▸ Extrait:
18.        Par jugement en date du 19 mars 2002, le juge Tardif a conclu que les sommes reçues par Louise Nobert de Denis Dufresne à titre de pension alimentaire pour le bénéfice de Audray-Anne et de Bruno-Pierre au cours des années d'imposition 1997 et 1998 étaient payables aux termes de l'ordonnance du juge Robert Legris en date du 20 mai 1997.

19.        Le juge Tardif a donc accueilli l'appel de Louise Nobert au motif que les sommes en litige n'étaient pas une pension alimentaire imposable en vertu de l'alinéa 56(1)b) de la Loi de l'impôt sur le revenu car il s'agissait d'une pension alimentaire pour enfants payable aux termes d'une ordonnance d'un tribunal établie après le mois d'avril 1997, c'est-à-dire payable à la date d'exécution de l'ordonnance ou postérieurement.

Données sur les éléments et la position du texte:
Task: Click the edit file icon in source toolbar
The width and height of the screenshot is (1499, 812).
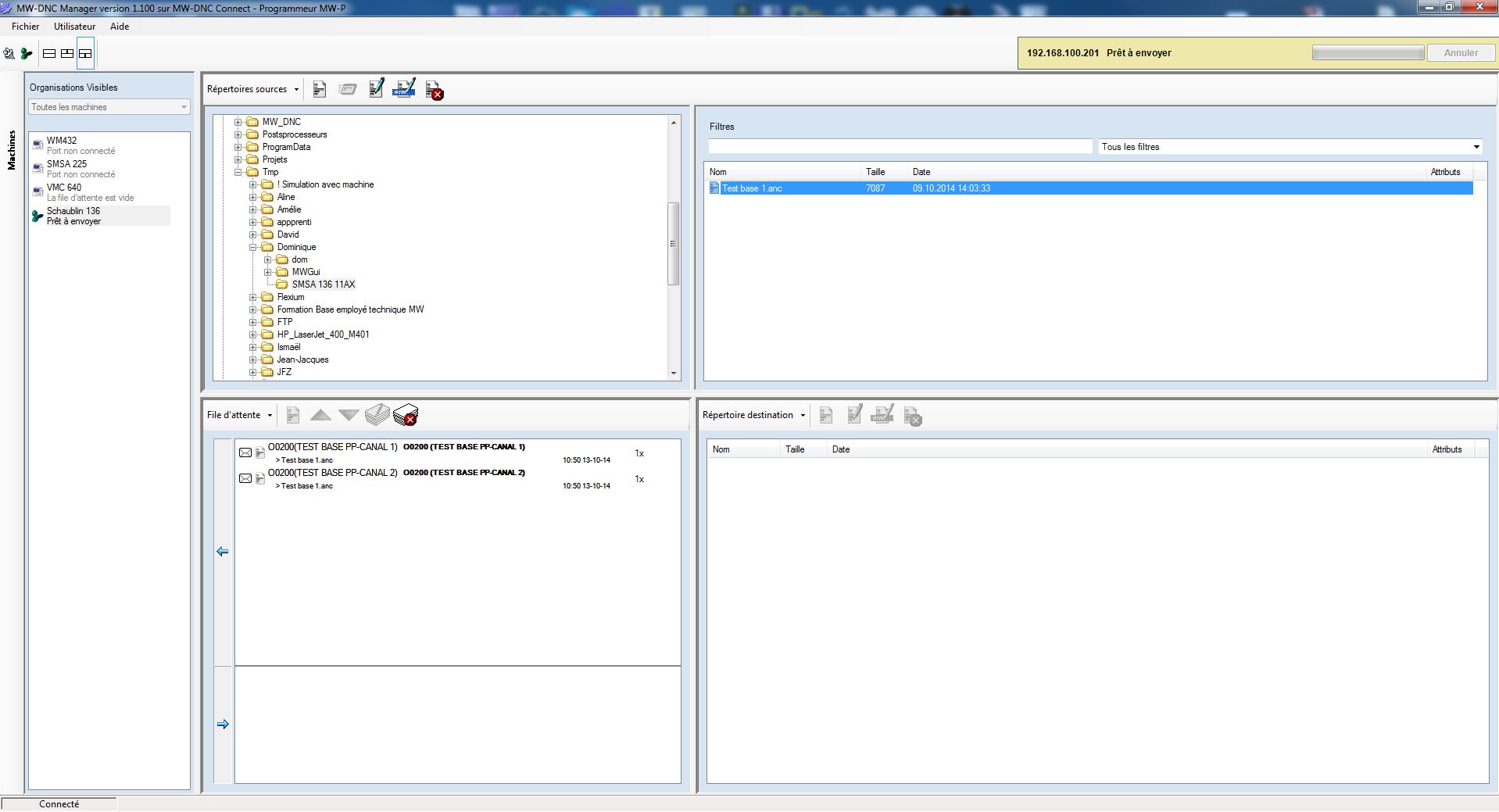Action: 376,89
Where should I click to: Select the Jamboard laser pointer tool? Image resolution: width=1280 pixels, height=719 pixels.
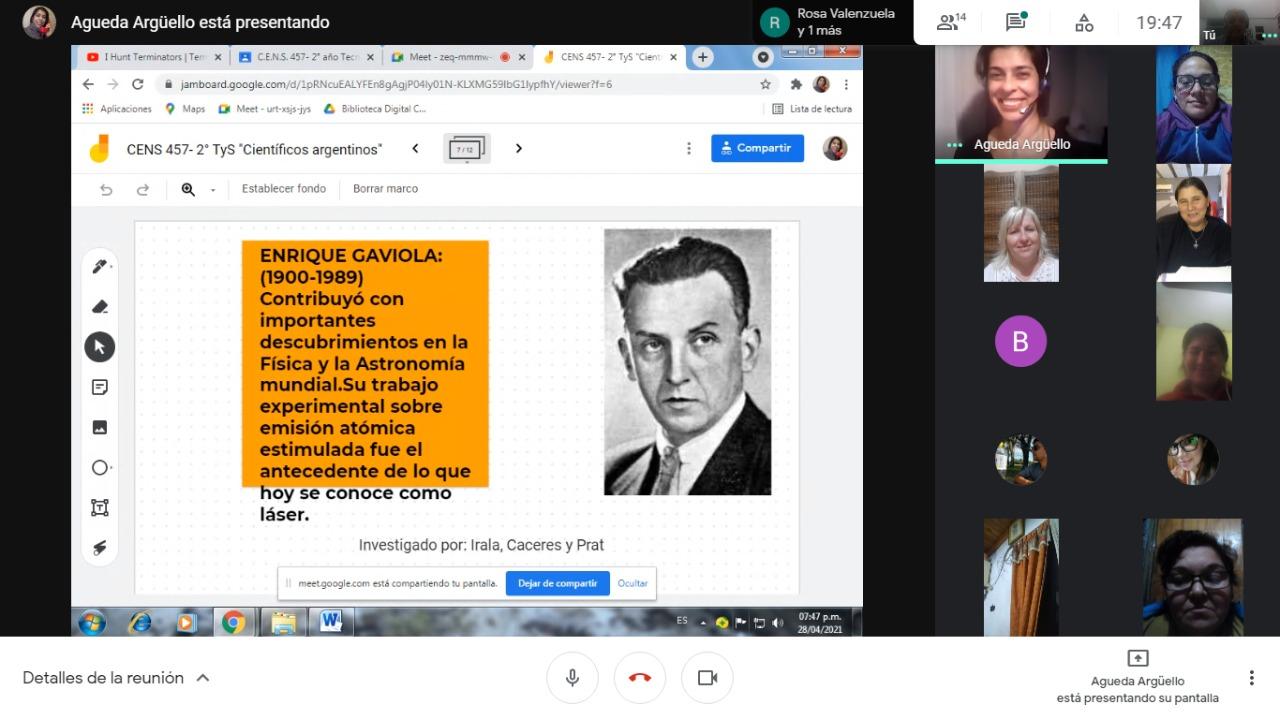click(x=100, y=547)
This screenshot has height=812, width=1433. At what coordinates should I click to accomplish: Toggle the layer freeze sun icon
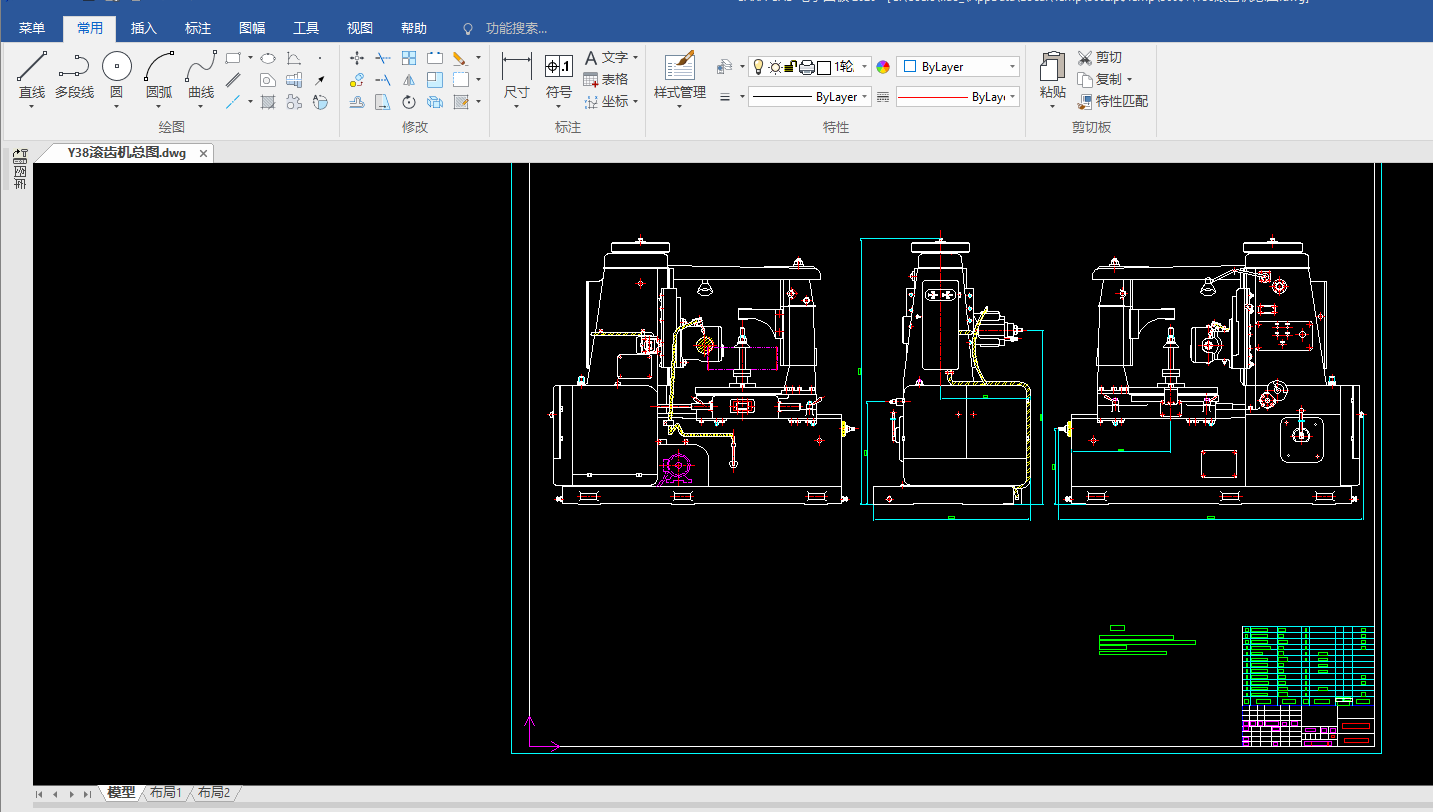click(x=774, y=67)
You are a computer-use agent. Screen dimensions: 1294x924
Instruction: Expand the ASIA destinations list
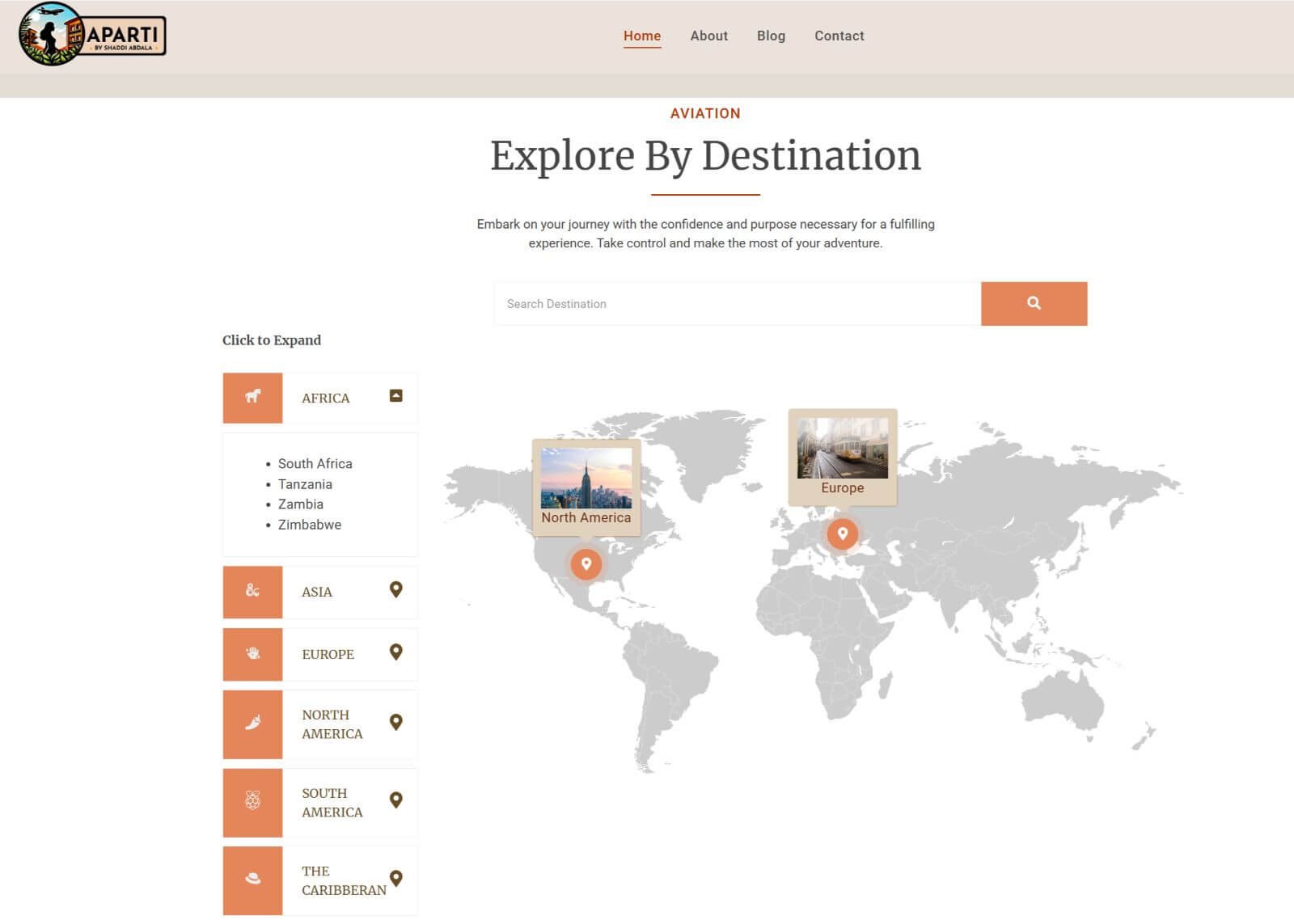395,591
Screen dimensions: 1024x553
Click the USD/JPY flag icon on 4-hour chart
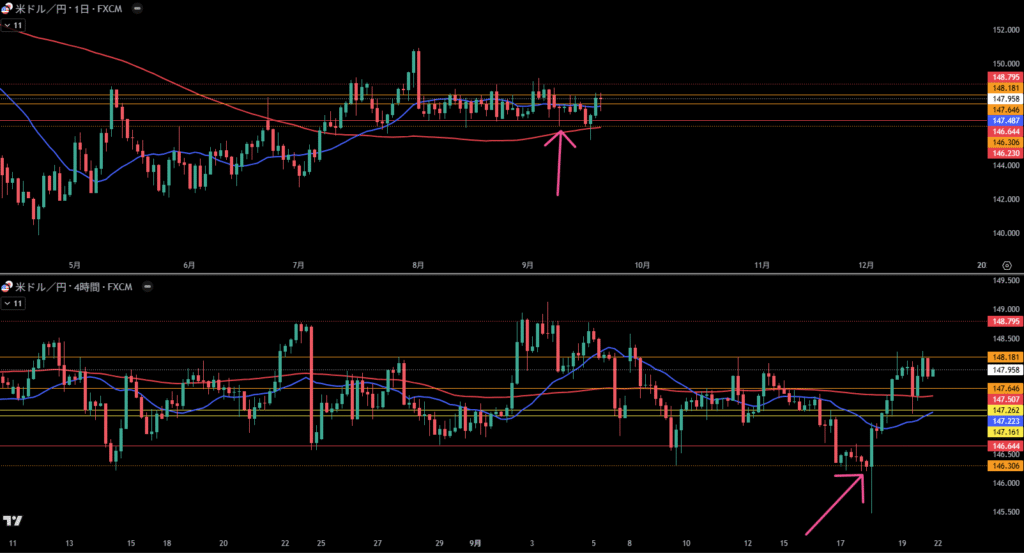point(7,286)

▸ Consigne:
D'après l'extrait, à quelle date l'ordonnance du juge Robert Legris a-t-elle été rendue ?

▸ Résultat de l'exercice:
Le 20 mai 1997.